Travail demandé:
(a) D'après le texte présenté, quel choix Pascal a-t-il fait in fine selon Hans Urs von Balthasar ?
(b) Relevez toutes les personnes nommées dans la section du texte présenté qui s'ouvre sur le titre commençant par « Effacement et contraste », ce titre compris.
(c) Indiquez si chacune des affirmations suivantes concorde avec le texte présenté, en citant les mots qui en décident : (i) la citation de Merleau Ponty est donnée comme inédite ; (ii) l'ouvrage de François Marxer a paru chez Cerf en 2019 ; (iii) dans le passage cité entre guillemets, il faisait doux ce soir d'hiver.

Texte présenté:
◇ ◇ ◇ ◇ ◇

Croix, mythe et raison

Face face au risque de l'irrationnel ou "les assauts d'une logique du monde, d'un logos lumineseument éclairant et raisonnable, [qui] du coup fait vaciller voire  même annul[er] le récit de ce qui se déploie dans l'histoire (...) Paul met sur le devant de la scène les mè-onta, les gens de rien, les absents du triomphe de la force de la puissance. Logos et mythos : chacune de ces instances a la prétention de s'imposer à l'autre, de lui imposer sa gouvernance, et voici que, sous la figure de la nuit, la croix (stauros) dépasse et annule l'une et l'autre de ces revendications [d'autonomie] et d'hégémonie. Paul parlera même d'un Logos tout staurou , d'un logos de la Croix qui disqualifie les logoï de la sagesse humaine (..)(1) "Dieu n'est pas plus du côté de l'infini de grandeur que de l'infini de petitesse" (2)

La citation de Merleau Ponty me laisse néanmoins rêveur. La Croix n'est elle pas chemin de kenose ? L'infini de petitesse est pour moi le langage de la Croix, le logos tou staurou évoqué. Et c'est pourquoi il relève dans ce mouvement si bien décrit de Ph 2, 12.



(1) François Marxer, Au péril de la Nuit, Femmes mystiques du XXeme siècle, Paris, Cerf, 2017, p. 594
(2) citation inédite de M. Merleau Ponty, ibid.

02 août 2019

Effacement et contraste - 9 - Beau ou Bon ? - Balayure - Marie de la Trinité

"Un soir d'hiver j'accomplissais comme d'habitude mon petit office, il faisait froid, il faisait nuit… Tout à coup j'entendis dans le lointain le son harmonieux d'un instrument de musique, alors je me représentai un salon bien éclairé, tout brillant de dorures, des jeunes filles élégamment vêtues se faisant mutuellement des compliments et des politesses mondaines ; puis mon regard se porta sur la pauvre malade que je soutenais ; au milieu d'une mélodie j'entendais de temps en temps ses gémissements plaintifs, au lieu de dorures, je voyais les briques de notre cloître austère, à peine éclairé par une faible lueur" (1)

Terrible contraste entre le Beau et le Bon. Tension s'il en est pour ceux qui cherchent dans l'esthétique une porte d'entrée mystique. Ici, pas de fuite possible. Le visage de l'autre m'interpelle toujours. Entre l'exigence de Lévinas et la culpabilité de Sibony, il n'y a pas photo. L'autre est la porte vers l'Autre, même si ce dernier est silencieux... Le chemin parcouru est celui d'une vie. 

Face au silence, y-a-t-il que l'Ecriture ? Avec ou sans grand "E" ?

Entre une auto-justification narcissique et le silence, Pascal a fait le choix, in fine, du silence nous dit Hans Urs von Balthasar dans Gloire et Croix, Styles, tome 3.

A méditer.

C'est en tout cas mon choix, depuis que j'ai compris, à la lumière de Philippiens 3 et de Grégoire de Nysse que je ne suis que balayure (2) sur une course infinie(3).

◇ ◇ ◇ ◇ ◇

(Entrées d'un jeu de données)
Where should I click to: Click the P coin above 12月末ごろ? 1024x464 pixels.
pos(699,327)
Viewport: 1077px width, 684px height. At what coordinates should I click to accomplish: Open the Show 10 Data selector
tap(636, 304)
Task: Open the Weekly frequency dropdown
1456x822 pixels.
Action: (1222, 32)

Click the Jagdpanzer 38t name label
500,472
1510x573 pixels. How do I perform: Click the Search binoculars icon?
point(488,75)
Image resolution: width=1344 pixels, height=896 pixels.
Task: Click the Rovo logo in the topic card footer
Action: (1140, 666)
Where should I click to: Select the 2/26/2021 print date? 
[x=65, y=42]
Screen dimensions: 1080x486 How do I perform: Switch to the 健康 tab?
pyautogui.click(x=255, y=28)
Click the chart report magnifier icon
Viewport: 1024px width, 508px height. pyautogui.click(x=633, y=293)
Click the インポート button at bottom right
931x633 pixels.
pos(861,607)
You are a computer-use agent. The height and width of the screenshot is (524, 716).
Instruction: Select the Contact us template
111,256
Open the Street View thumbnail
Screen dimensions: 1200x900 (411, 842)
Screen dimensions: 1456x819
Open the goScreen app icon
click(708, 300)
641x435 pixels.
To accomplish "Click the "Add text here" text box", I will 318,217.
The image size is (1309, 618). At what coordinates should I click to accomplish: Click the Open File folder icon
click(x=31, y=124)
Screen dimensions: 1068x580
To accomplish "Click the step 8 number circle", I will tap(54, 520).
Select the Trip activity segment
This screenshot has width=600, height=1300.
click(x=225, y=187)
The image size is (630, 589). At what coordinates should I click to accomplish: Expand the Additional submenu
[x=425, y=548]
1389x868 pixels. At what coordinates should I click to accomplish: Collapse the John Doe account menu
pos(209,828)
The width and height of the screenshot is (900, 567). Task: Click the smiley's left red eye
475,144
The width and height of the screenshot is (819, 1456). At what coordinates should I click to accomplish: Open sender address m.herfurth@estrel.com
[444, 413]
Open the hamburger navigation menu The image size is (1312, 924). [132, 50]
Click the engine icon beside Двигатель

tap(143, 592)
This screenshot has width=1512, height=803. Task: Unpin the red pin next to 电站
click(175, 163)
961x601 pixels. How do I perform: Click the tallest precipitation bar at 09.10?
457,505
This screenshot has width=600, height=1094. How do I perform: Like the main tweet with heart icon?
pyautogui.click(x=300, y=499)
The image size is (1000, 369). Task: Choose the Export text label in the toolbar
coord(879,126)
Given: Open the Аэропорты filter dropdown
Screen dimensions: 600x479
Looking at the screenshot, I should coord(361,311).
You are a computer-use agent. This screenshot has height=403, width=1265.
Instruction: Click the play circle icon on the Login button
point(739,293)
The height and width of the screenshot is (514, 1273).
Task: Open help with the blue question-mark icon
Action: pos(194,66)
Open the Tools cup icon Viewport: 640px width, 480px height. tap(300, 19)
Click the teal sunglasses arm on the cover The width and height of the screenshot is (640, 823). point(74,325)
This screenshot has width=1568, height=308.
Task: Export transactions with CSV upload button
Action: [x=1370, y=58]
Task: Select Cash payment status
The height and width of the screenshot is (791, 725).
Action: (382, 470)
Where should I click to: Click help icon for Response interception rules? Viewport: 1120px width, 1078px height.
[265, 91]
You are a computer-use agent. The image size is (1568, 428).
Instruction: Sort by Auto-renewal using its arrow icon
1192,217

◇ ◇ ◇ ◇ ◇

Corrigé proposé:
(a) Pascal a fait le choix du silence.

(b) Marie de la Trinité, Lévinas, Sibony, Pascal, Hans Urs von Balthasar, Grégoire de Nysse

(c)
(i) Oui : « citation inédite de M. Merleau Ponty ».
(ii) Non : « Paris, Cerf, 2017 ».
(iii) Non : « il faisait froid, il faisait nuit ».